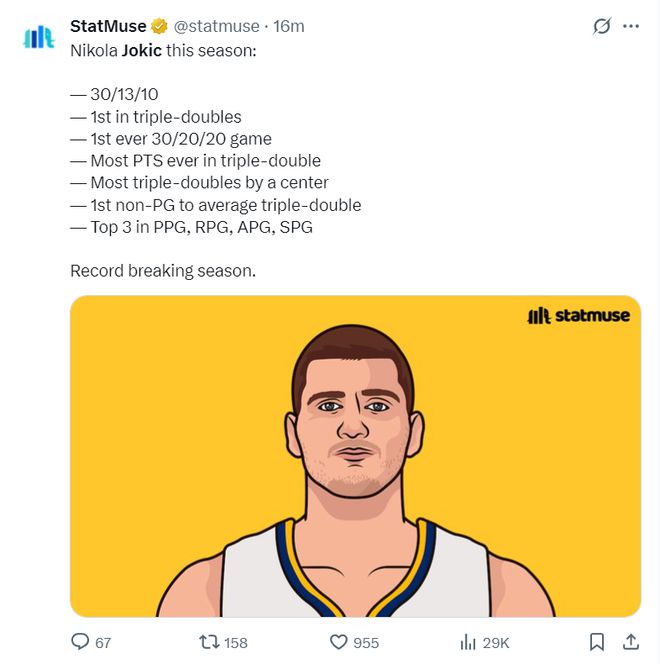Open the StatMuse display name link
Viewport: 660px width, 664px height.
pyautogui.click(x=108, y=26)
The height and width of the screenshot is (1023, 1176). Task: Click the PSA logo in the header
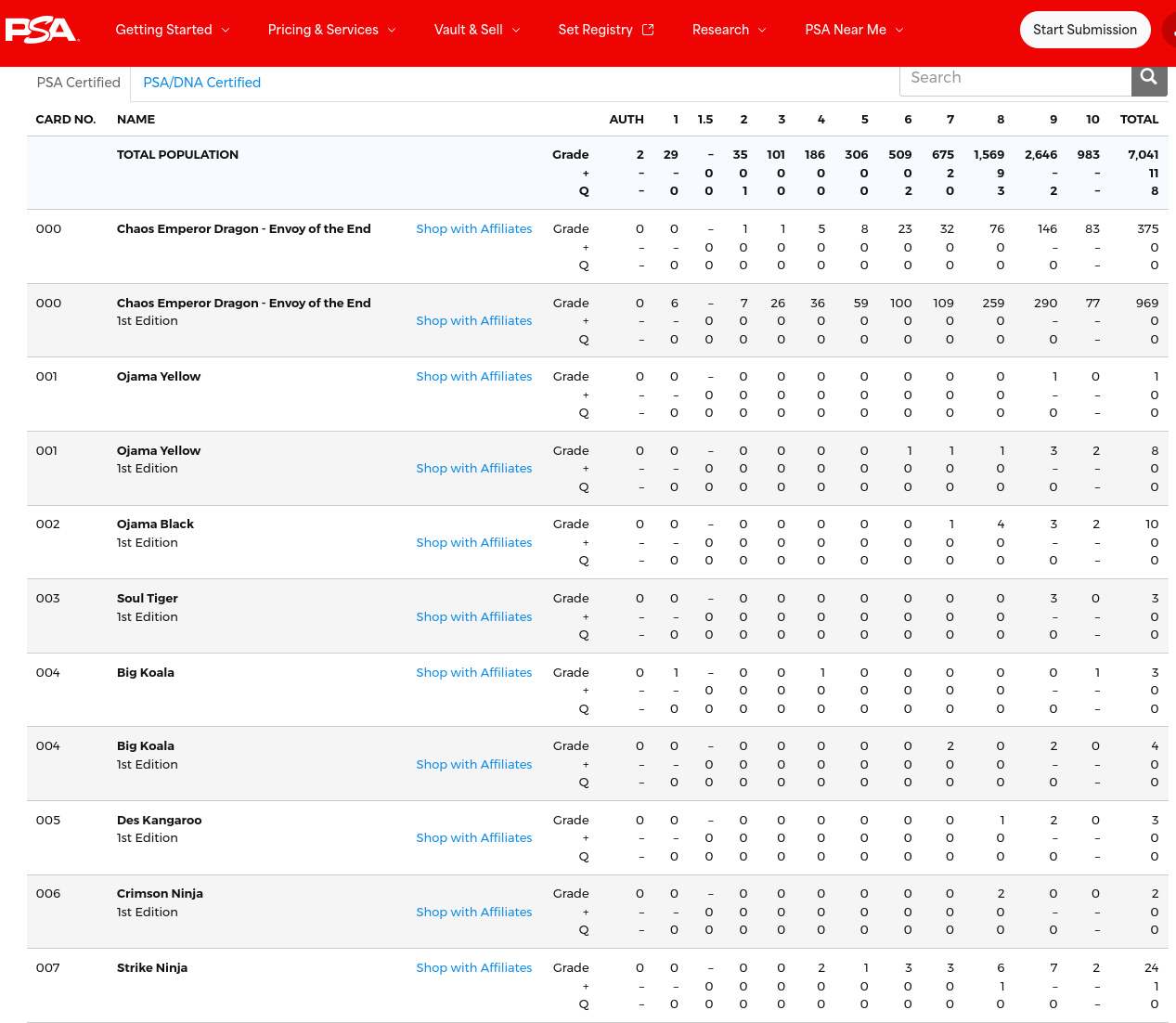click(42, 30)
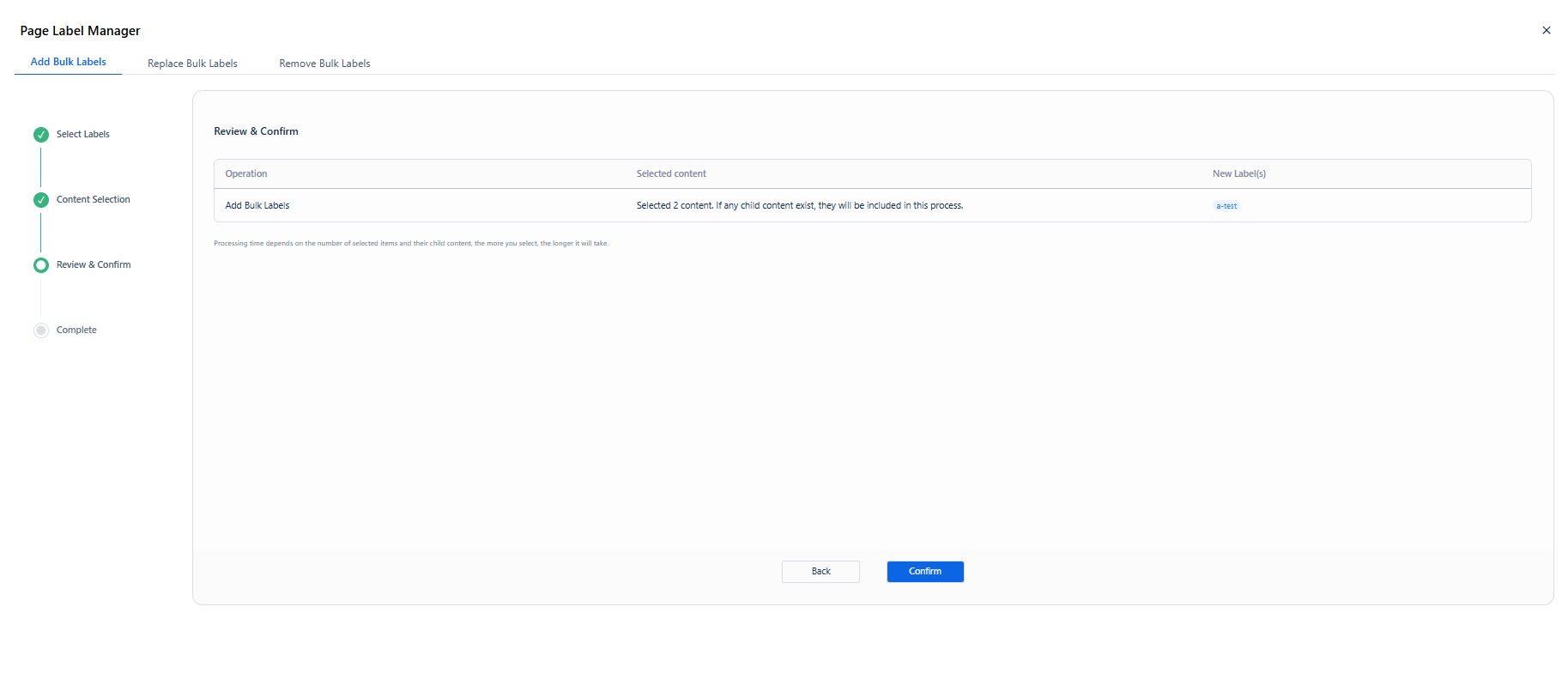Click the Operation column header
The image size is (1568, 692).
click(x=246, y=174)
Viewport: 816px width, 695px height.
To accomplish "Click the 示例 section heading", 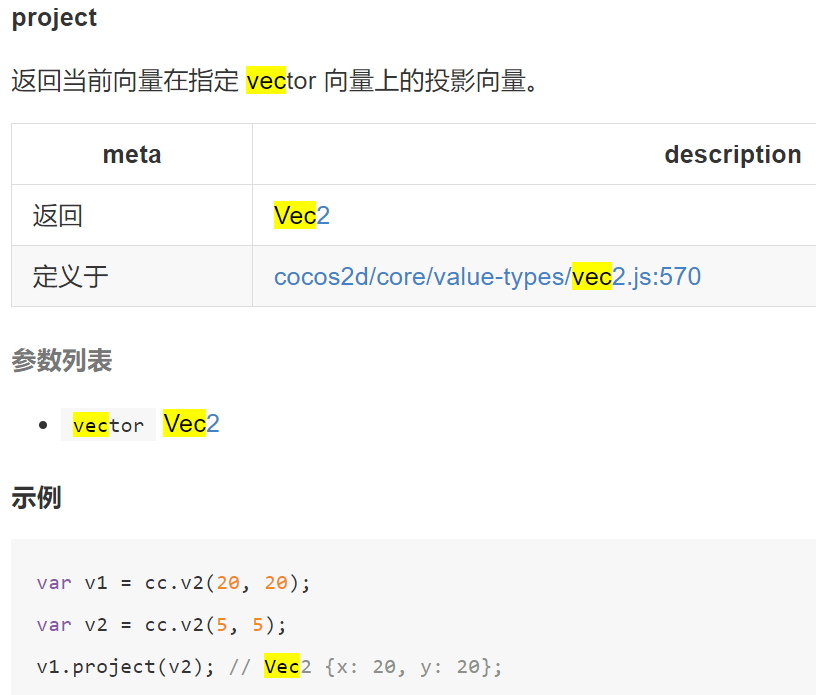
------------------------------
What is required: Your reply should consist solely of the lines from the line containing "The height and" through the last line of the listing, unchanged and free of pictures.

Answer box:
The height and width of the screenshot is (1023, 1176). Task: Click the PSA logo in the header
click(42, 30)
Click the Operation column header
The image size is (1568, 692).
click(x=246, y=174)
Viewport: 816px width, 695px height.
To accomplish "Click the 示例 section heading", 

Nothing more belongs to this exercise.